What is expected:
Copy each line exactly, starting with the one that contains "771x622 pixels." and stopping after the last line of the material below, with nothing else.

Dataset entries:

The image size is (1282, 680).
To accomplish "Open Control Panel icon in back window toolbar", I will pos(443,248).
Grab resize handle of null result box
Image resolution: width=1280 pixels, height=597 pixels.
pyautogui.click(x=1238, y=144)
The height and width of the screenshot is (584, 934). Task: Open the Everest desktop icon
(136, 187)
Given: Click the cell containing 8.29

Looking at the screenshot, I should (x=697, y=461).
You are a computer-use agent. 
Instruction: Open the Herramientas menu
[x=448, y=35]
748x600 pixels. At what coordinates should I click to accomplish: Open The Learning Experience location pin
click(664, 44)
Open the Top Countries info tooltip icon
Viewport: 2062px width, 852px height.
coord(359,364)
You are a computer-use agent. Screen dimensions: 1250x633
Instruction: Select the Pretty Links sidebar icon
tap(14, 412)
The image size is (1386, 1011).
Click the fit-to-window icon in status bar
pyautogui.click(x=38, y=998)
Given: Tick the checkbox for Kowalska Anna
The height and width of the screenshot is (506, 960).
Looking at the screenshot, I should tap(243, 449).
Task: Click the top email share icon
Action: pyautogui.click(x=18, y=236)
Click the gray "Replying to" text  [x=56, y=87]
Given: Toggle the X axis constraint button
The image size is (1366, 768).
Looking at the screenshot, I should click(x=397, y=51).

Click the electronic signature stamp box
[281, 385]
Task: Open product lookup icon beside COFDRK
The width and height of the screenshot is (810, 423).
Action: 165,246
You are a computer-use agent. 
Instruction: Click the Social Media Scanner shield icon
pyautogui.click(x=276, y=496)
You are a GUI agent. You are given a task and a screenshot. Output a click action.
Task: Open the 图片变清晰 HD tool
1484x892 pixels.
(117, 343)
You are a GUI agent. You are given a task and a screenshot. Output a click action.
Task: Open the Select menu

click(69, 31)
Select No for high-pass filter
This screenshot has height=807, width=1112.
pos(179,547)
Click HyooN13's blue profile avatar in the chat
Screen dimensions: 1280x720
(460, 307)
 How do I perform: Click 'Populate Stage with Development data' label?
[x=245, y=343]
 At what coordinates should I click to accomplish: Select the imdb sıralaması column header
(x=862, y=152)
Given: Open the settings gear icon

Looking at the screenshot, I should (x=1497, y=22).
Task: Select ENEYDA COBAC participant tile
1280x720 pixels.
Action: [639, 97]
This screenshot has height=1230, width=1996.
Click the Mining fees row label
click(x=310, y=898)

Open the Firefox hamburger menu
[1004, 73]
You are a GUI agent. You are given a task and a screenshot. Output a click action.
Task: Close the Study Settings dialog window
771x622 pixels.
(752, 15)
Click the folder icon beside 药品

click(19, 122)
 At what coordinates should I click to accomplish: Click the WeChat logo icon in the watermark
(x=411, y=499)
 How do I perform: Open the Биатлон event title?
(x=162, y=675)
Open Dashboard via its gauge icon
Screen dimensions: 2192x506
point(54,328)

Written answer:
771x622 pixels.
(752, 15)
Click the folder icon beside 药品

click(19, 122)
 At what coordinates should I click to accomplish: Click the WeChat logo icon in the watermark
(x=411, y=499)
 How do I perform: Open the Биатлон event title?
(x=162, y=675)
Open Dashboard via its gauge icon
Screen dimensions: 2192x506
point(54,328)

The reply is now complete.